▼

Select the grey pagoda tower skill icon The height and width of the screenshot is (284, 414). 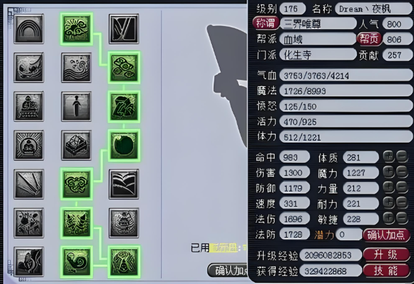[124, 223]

▲
▼

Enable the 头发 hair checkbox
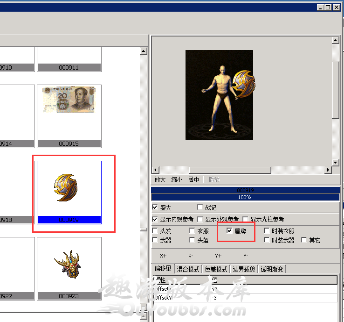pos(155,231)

▲
▼

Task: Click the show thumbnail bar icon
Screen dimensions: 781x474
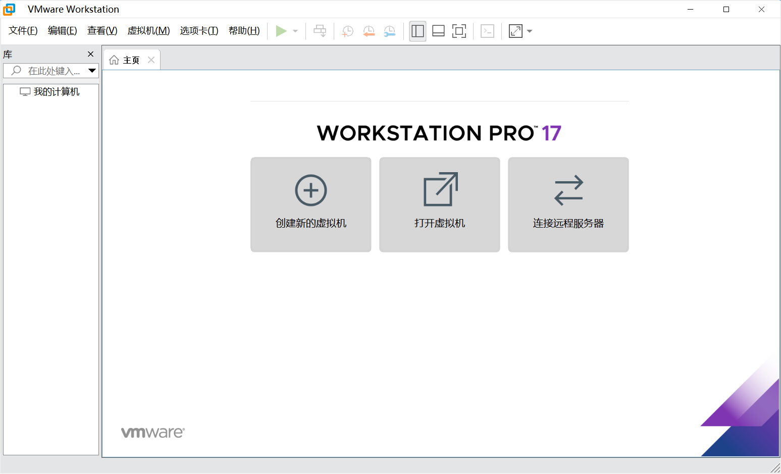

▲

YOUR INSTRUCTIONS: Copy out the material from the line with "Task: Click the show thumbnail bar icon" up to and including the line with "Screen dimensions: 781x474", unchanged.

CORRECT OUTPUT:
Task: Click the show thumbnail bar icon
Screen dimensions: 781x474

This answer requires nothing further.